What a great book about coding and coders. It is really complete and very precise about the history of this profession. Moreover all the major trends to come from this profession are analyzed. And to finish, we discover less media talents but who count.
G**K
A clear-eyed, contemporary history of those who write the software that's eating the world
Love this book - I manage a team of software developers and bought a copy for everyone so that the spirit and diversity celebrated in this book can inform how we all think about who we are, who we can be, in this crazy industry we work in. "Coders" will be the definitive history of the early days of digital tech, and yes, we are decidedly still in the early days.Clive is a master story teller who brings his unique energy to every side of the story -- and with "Coders" some sides never really seen before.

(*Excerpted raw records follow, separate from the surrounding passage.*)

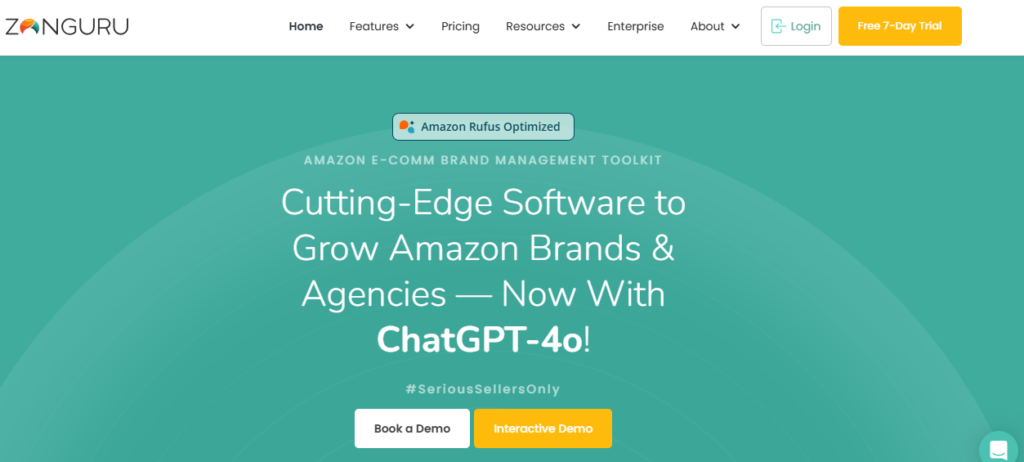The width and height of the screenshot is (1024, 462).
Task: Select Enterprise in the navigation bar
Action: pos(635,26)
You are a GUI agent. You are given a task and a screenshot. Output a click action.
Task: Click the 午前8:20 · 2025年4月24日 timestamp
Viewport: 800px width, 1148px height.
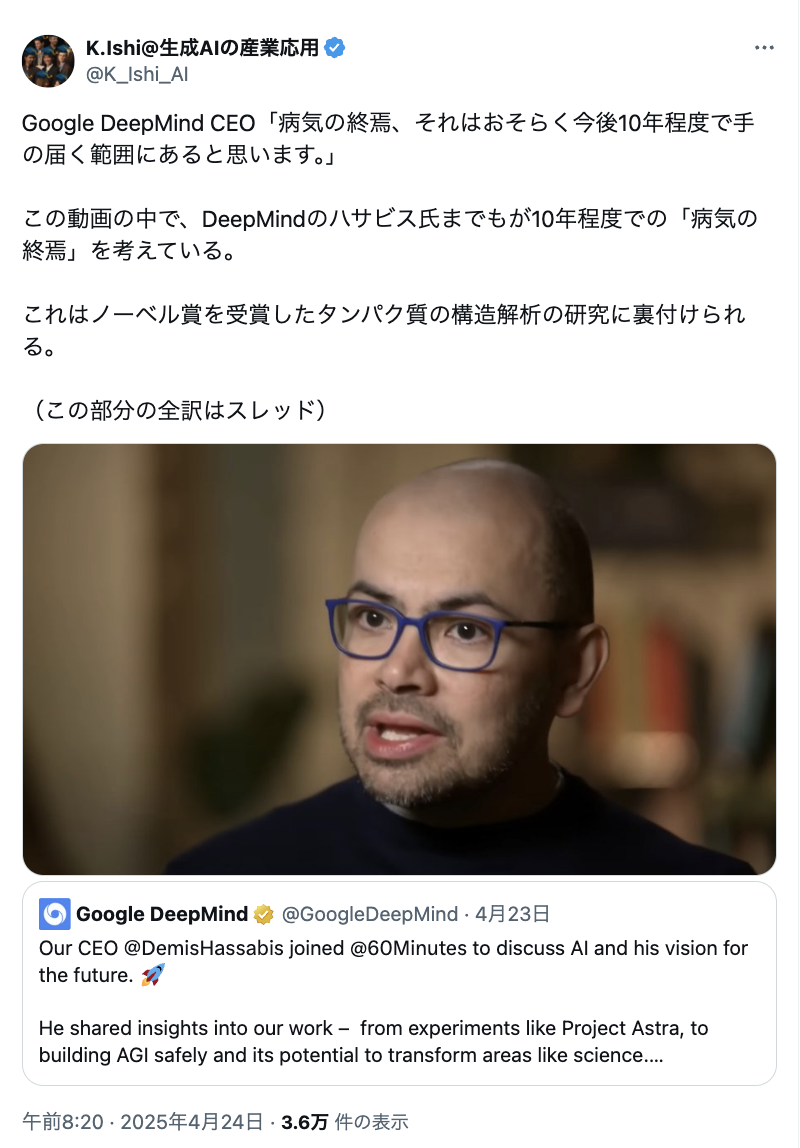[143, 1122]
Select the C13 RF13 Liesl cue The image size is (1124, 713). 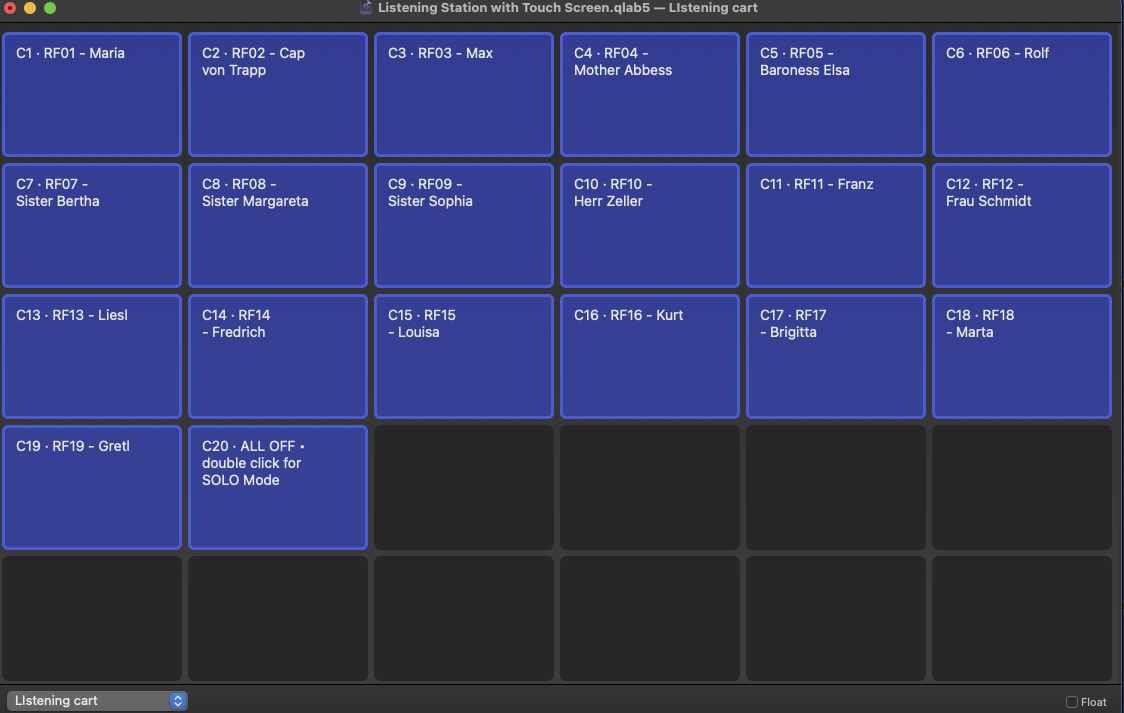92,357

With a modern history of software developers that breaks from the common narrative of the lone dude hero nerd (or, at most, two dudes with the same first name, a'la Woz and Jobs or Carmack and Romero), Clive explains how we got here (2019), in not only in the big picture transformations from punch card programming to the phreaks and geeks era, but also from 2010 to 2019. What's changed since the days where it seemed like services like Facebook and Twitter were once keys to unlocking democracy, to today where calls to dismantle or legislate "Big Tech" dominate the headlines? A lack of product foresight, perhaps; follow the money, as usual. Thompson traces the threads through this still evolving history in a detailed, rigorous, but classically Clive-ian fun fashion. And while the exuberant optimism of "Smarter Than You Think" (Thompson's earlier book) is strongly tempered in "Coders" with today's troll filled, robo-clicked, blackbox algorithm concerns, Clive still manages to point ahead, with people and policies and tech that could lead to a hopefully brighter future.